*** Excerpted text ***

For the fourth birthday of the Talks, our guest was David Nobbs,, who hit the perfect celebratory note on October 5th with his hilarious anecdotes of writing for some of great British comedians and comedy-actors over nearly half a century.
David is perhaps most renowned for creating The Fall and Rise of Reginald Perrin, starring Leonard Rossiter, which ran for several series on the BBC and has entered the pantheon of iconic television programmes, with lines like Reggie's constant excuses for being late at the office - "Badger ate the junction-box at New Malden" - as well as the mantra-like "I didn't get where I am today", which has entered the lexicon of great comedic phrases.
However, he has also written for comedians like Les Dawson, Kenneth Williams, The Two Ronnies and Frankie Howerd, although he admitted it was hard work creating jokes for Frankie which always had to include his trademark "Oohs and aahs" and "no please, titter not" in the script. In fact, David recalled once rehearsing some gags he'd written for him whilst walking in a park in Barnet when suspicious policemen stopped him and asked what he was doing - because a man had just escaped from a local mental hospital.
Perhaps his fondest memories were of working with Les Dawson, who was game for anything - even immersing himself in water playing the man who was the world's only underwater bagpiper. Whilst comedians like Tommy Cooper were very closed, he found Les Dawson a delight and he would sit with the crew and script-writers between takes, laughing at other people's jokes and inquiring about their families.

*** End of Excerpted text ***
*** Extracted material ***

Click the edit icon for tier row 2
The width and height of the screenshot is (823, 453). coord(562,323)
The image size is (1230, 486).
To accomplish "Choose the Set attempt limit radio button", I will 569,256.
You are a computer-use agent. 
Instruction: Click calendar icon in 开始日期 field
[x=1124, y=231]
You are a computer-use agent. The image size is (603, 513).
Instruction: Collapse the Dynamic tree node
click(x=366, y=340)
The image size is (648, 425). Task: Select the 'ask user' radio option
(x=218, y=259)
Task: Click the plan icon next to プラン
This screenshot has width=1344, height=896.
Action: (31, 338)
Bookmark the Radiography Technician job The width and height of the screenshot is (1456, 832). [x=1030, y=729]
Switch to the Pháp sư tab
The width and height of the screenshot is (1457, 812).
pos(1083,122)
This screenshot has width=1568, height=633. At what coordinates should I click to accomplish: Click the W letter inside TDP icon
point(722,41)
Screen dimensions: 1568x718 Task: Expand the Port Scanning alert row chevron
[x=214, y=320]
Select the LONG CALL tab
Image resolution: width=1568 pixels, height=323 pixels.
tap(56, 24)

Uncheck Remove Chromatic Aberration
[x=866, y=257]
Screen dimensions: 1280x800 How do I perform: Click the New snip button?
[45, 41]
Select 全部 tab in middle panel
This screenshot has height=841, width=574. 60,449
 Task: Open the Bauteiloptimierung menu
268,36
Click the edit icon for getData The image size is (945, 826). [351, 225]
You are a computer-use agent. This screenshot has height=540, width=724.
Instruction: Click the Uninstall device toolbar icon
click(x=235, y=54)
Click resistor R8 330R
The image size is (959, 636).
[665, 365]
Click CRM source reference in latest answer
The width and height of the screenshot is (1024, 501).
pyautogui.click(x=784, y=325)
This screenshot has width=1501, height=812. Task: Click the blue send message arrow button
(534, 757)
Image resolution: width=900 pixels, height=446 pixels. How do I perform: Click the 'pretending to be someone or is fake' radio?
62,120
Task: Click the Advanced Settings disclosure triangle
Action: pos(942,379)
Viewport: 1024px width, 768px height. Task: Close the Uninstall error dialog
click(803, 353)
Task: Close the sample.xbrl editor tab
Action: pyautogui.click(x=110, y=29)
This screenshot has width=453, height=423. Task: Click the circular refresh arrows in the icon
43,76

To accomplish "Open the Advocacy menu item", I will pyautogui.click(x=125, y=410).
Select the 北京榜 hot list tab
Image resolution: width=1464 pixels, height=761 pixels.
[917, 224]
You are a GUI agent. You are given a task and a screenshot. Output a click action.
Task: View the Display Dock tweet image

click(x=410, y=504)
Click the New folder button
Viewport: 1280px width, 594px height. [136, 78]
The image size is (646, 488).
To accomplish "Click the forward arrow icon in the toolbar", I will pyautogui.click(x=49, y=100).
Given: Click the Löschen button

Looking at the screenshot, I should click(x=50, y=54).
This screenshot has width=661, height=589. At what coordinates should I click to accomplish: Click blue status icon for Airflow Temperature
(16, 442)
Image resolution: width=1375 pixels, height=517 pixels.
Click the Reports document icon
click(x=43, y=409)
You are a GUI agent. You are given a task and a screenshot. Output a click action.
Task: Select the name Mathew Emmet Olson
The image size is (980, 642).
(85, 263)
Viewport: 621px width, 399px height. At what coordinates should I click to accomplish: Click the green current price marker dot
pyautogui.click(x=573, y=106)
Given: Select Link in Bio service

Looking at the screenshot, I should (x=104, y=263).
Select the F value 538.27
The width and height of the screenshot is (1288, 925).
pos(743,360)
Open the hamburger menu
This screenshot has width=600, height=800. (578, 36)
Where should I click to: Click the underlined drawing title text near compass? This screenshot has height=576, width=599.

*** End of Extracted material ***

▸ **Questions**:
[a] In the account of David Nobbs's talk, which comedian would sit with the crew and script-writers between takes?
[b] Continue the account of David Nobbs's talk, starting after its last sentence.

▸ **Answer set**:
[a] Les Dawson

[b]
David has also written nineteen novels and, quite often, the television series emerged from those books, as was the case with Reggie Perrin and one of his other creations, Henry Pratt. However, other work was created purely for television, like Stalag Luft - set in a prisoner of war camp where the German guards wanted to join the British servicemen in escaping and heading for Britain. But David admitted that whilst the cast included Geoffrey Palmer, Stephen Fry and Nicholas Lyndhurst, the shows were quite laboured - partly the result of the slow pace of direction.
He also conceded that the Henry Pratt novels had not made an entirely successful switch to television, although his comedy-drama series, A Bit of a Do (based on a succession of social gatherings he'd attended, including a dentists' dinner-dance) worked out far more along the lines he had intended when writing them.
But it was the series with Reggie Perrin which cemented his reputation and, although he had imagined Ronnie Barker playing the lead role, the producer had wanted Leonard Rossiter. It proved an inspired casting in the three series which, as David told us, was partly an examination of identity as Reggie fakes his own death to escape his mundane office life - and the original novels had been much darker.
In one episode, a reckless Reggie goes walkabout in a safari park and the filming took place at Longleat, in Wiltshire, but the lions near Reggie were, in fact, men from the Props Department at the BBC and the public were suitably shocked when the director shouted "Cut" and the lions stood up and had a cigarette-break.
David is as productive as ever and his next novel, called The Fall and Rise of Gordon Coppinger (with echoes of Reggie Perrin) was due to be published in November. He is also mulling over the possible plot-line of a married couple who each change sex, get divorced and then meet again with different genders - and fall in love all over again. Certainly, everyday life presents him with endless comedic ideas and that abundance will ensure he never stops writing.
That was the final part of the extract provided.